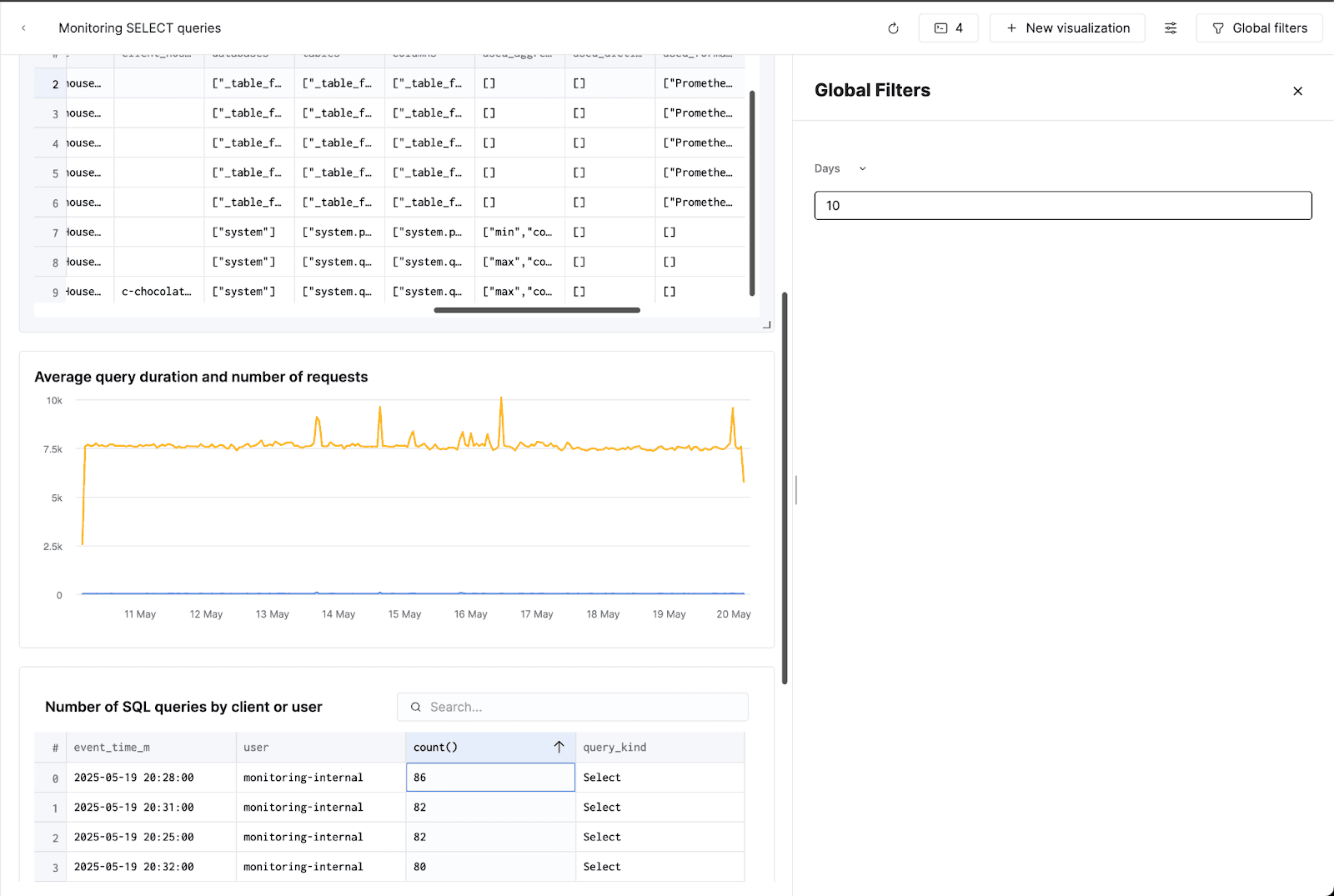
Task: Refresh the dashboard with the reload icon
Action: 893,28
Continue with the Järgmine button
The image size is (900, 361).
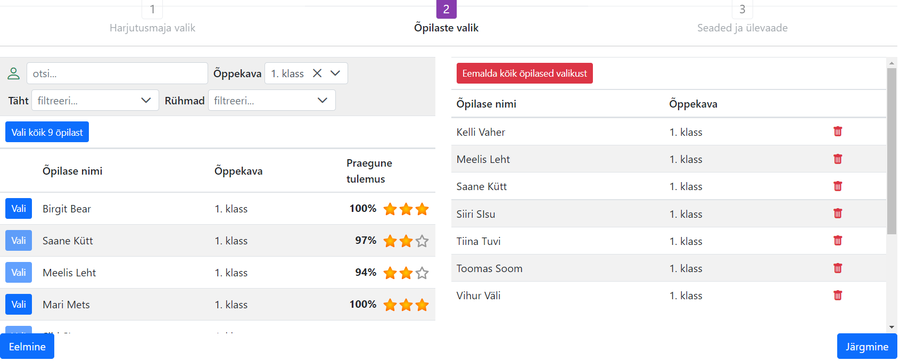(x=867, y=346)
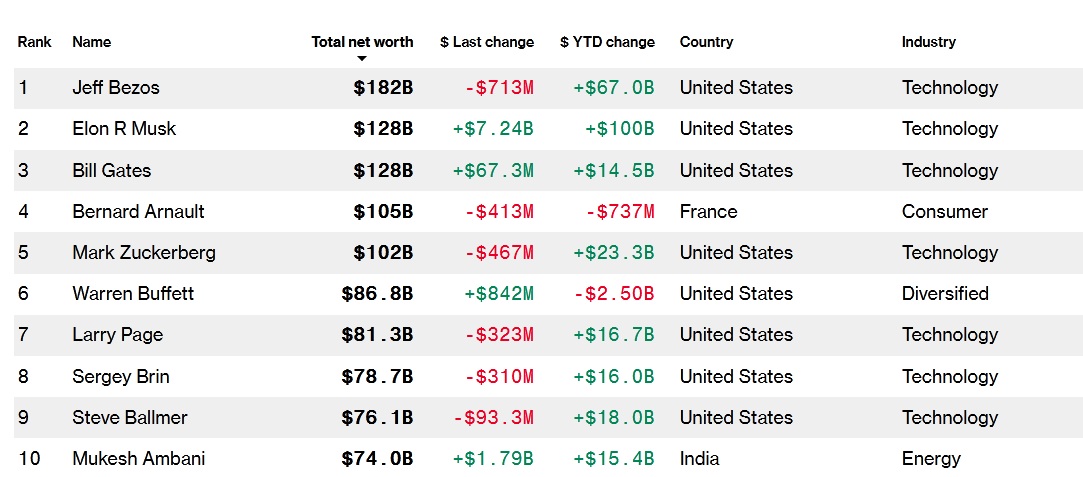Sort by $ Last change column
This screenshot has height=477, width=1083.
pos(487,42)
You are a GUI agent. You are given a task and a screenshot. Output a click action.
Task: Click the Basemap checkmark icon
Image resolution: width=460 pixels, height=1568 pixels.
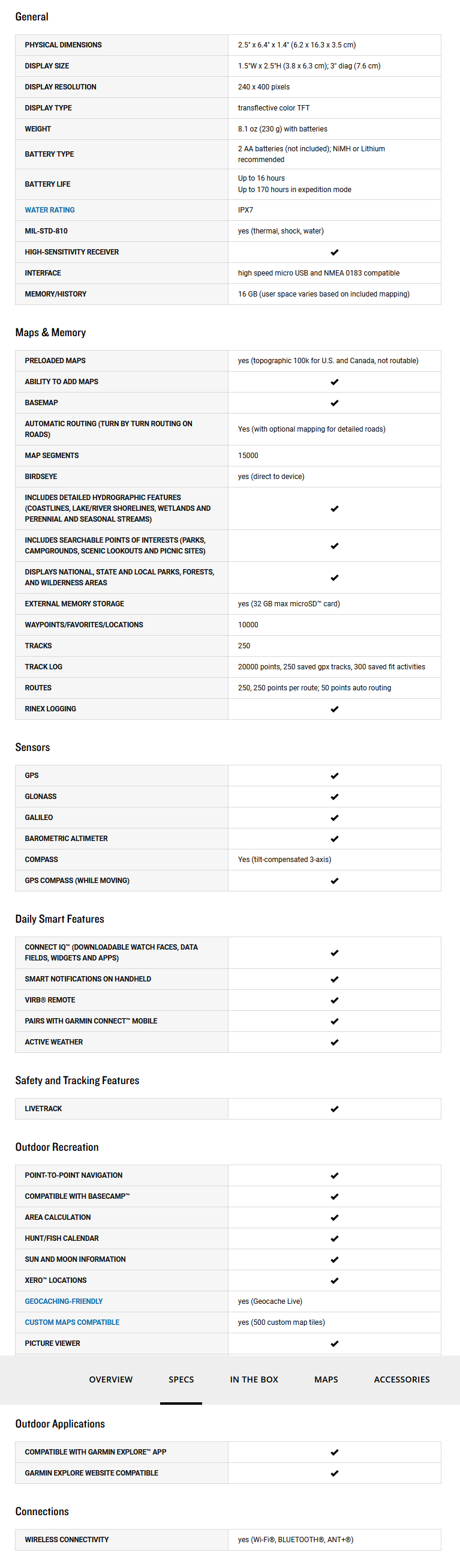click(334, 403)
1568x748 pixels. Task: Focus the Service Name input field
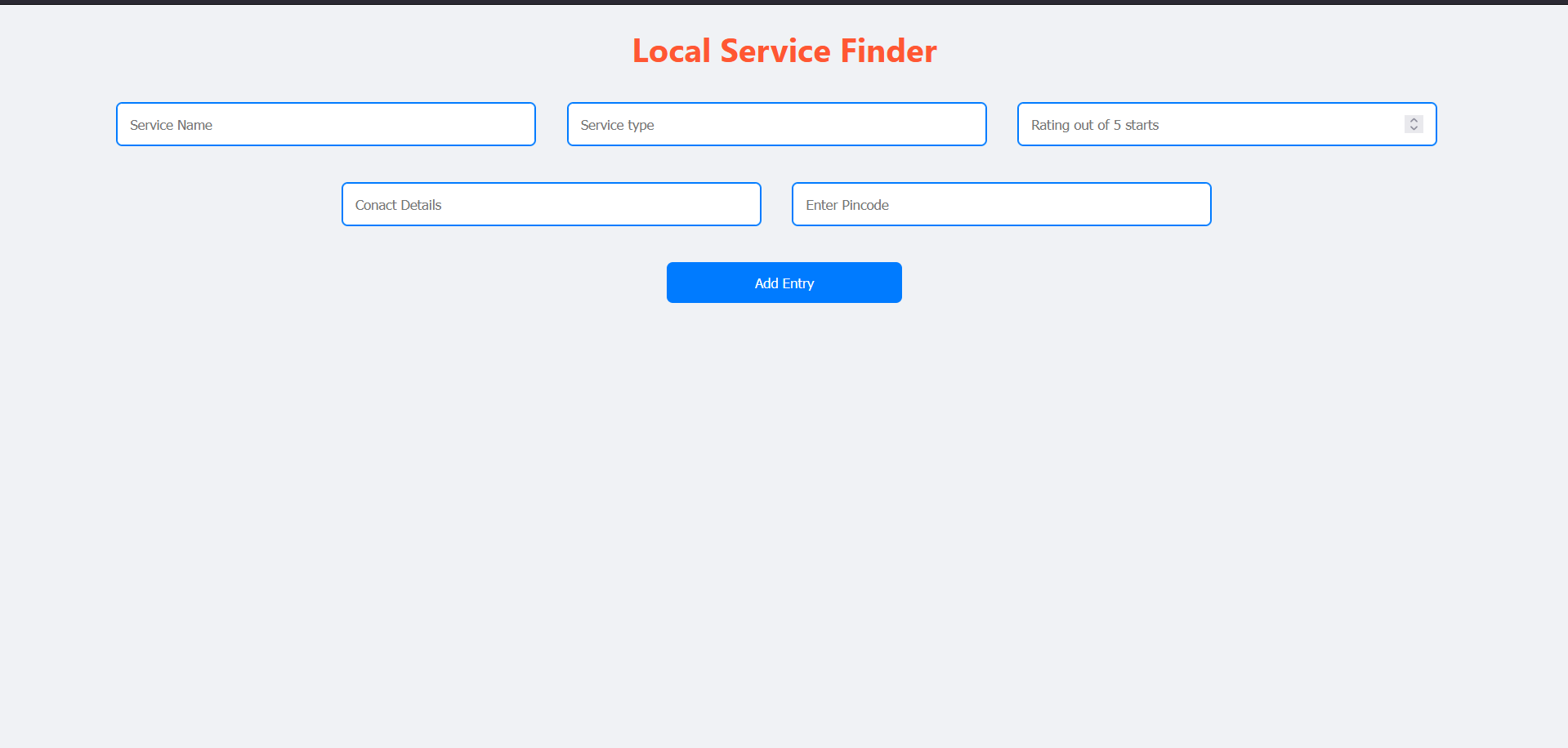(325, 124)
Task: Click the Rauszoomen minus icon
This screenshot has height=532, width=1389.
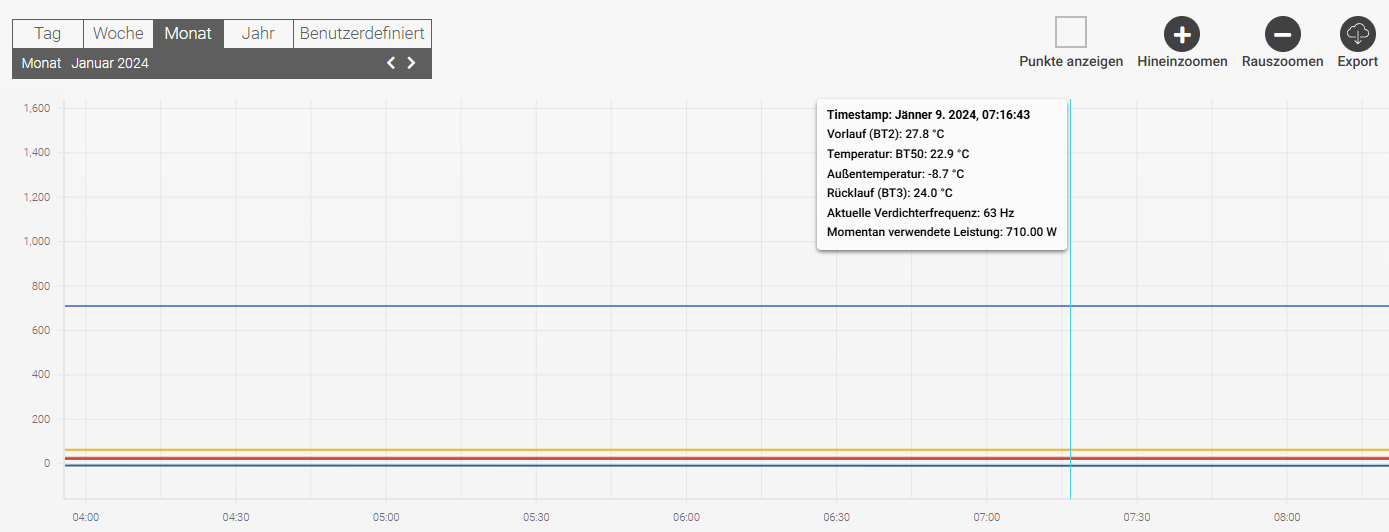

▶ Stated exercise: Copy all of the lines above word for word, leaving out the pictures.

▶ Task response:
Task: Refresh the dashboard with the reload icon
Action: 893,28
Continue with the Järgmine button
The image size is (900, 361).
(x=867, y=346)
Sort by $ Last change column
This screenshot has height=477, width=1083.
pos(487,42)
You are a GUI agent. You are given a task and a screenshot. Output a click action.
Task: Click the Basemap checkmark icon
Image resolution: width=460 pixels, height=1568 pixels.
click(334, 403)
1568x748 pixels. Task: Focus the Service Name input field
(325, 124)
Task: Click the Rauszoomen minus icon
This screenshot has height=532, width=1389.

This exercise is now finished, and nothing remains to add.